About this task: Below are some entries. Return exactly the lines from the one with "Expand the tweet options chevron" through the final line, leaving out any pictures.

Data provided:

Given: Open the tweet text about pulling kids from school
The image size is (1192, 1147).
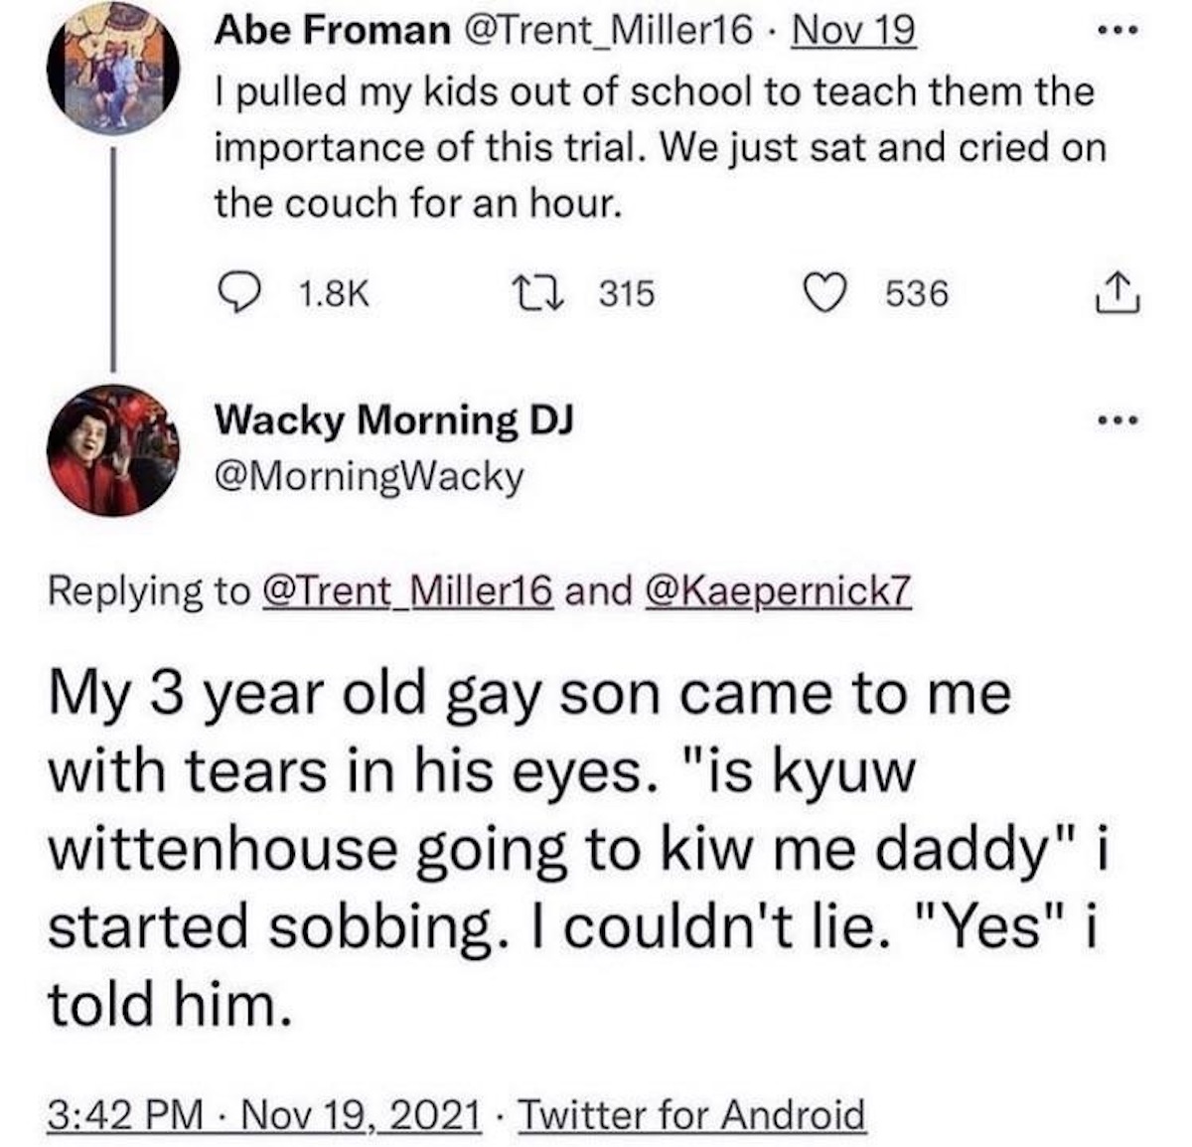Looking at the screenshot, I should click(656, 147).
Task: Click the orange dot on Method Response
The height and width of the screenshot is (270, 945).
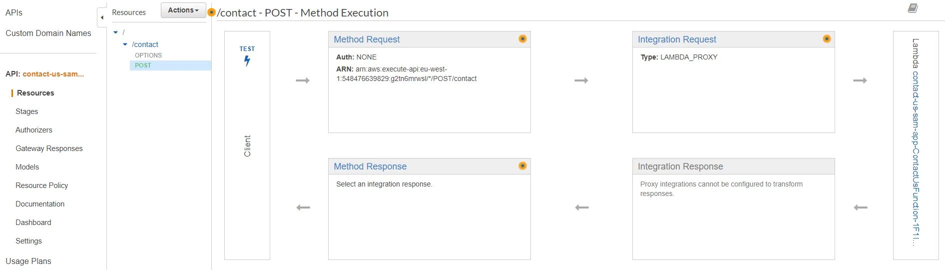Action: 522,166
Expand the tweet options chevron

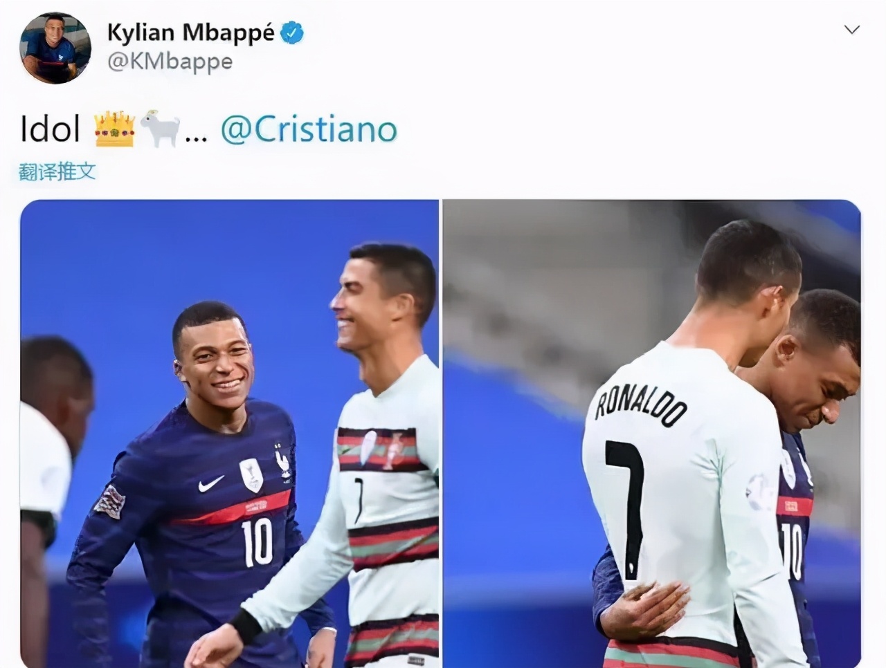point(852,30)
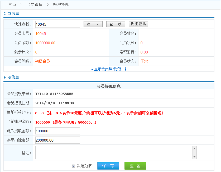Image resolution: width=221 pixels, height=172 pixels.
Task: Select 账户提现 breadcrumb item
Action: coord(61,5)
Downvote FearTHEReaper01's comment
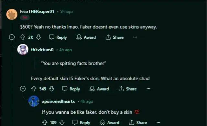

Your response:
Expand the tweet options chevron

point(852,30)
Image resolution: width=221 pixels, height=172 pixels.
Task: Select 账户提现 breadcrumb item
Action: coord(61,5)
Downvote FearTHEReaper01's comment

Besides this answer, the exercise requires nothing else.